___ Data records ___

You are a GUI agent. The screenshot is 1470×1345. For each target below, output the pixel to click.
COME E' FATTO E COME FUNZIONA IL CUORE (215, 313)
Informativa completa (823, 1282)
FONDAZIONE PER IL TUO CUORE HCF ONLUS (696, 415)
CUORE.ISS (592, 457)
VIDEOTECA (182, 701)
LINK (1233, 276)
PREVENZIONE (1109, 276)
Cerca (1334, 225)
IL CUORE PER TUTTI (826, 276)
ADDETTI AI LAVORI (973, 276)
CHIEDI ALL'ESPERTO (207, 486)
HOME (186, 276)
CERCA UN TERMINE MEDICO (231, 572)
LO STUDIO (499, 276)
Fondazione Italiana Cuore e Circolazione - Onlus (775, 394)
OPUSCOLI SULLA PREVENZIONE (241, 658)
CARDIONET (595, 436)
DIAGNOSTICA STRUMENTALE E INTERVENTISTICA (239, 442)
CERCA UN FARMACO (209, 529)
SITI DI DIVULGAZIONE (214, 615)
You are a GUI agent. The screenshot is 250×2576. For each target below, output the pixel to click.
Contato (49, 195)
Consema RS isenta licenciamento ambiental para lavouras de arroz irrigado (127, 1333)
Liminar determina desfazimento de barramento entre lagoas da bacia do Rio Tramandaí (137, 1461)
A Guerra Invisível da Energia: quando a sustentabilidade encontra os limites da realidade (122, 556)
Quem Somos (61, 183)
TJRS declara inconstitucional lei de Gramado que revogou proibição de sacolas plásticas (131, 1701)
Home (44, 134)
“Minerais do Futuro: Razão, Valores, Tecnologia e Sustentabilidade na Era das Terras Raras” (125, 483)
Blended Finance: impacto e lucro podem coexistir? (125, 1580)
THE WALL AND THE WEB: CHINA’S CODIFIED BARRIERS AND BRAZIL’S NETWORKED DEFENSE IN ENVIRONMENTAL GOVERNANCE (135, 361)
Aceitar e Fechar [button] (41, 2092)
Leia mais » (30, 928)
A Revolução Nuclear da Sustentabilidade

___

▸ **Exercise requirements**
Leave out every line before the one containing "Razão, Valores, Tecnologia". Transcribe that line and all lines after it through the end of the data above, exactly.

▸ **The completed task**
“Minerais do Futuro: Razão, Valores, Tecnologia e Sustentabilidade na Era das Terras Raras” (125, 483)
Blended Finance: impacto e lucro podem coexistir? (125, 1580)
THE WALL AND THE WEB: CHINA’S CODIFIED BARRIERS AND BRAZIL’S NETWORKED DEFENSE IN ENVIRONMENTAL GOVERNANCE (135, 361)
Aceitar e Fechar [button] (41, 2092)
Leia mais » (30, 928)
A Revolução Nuclear da Sustentabilidade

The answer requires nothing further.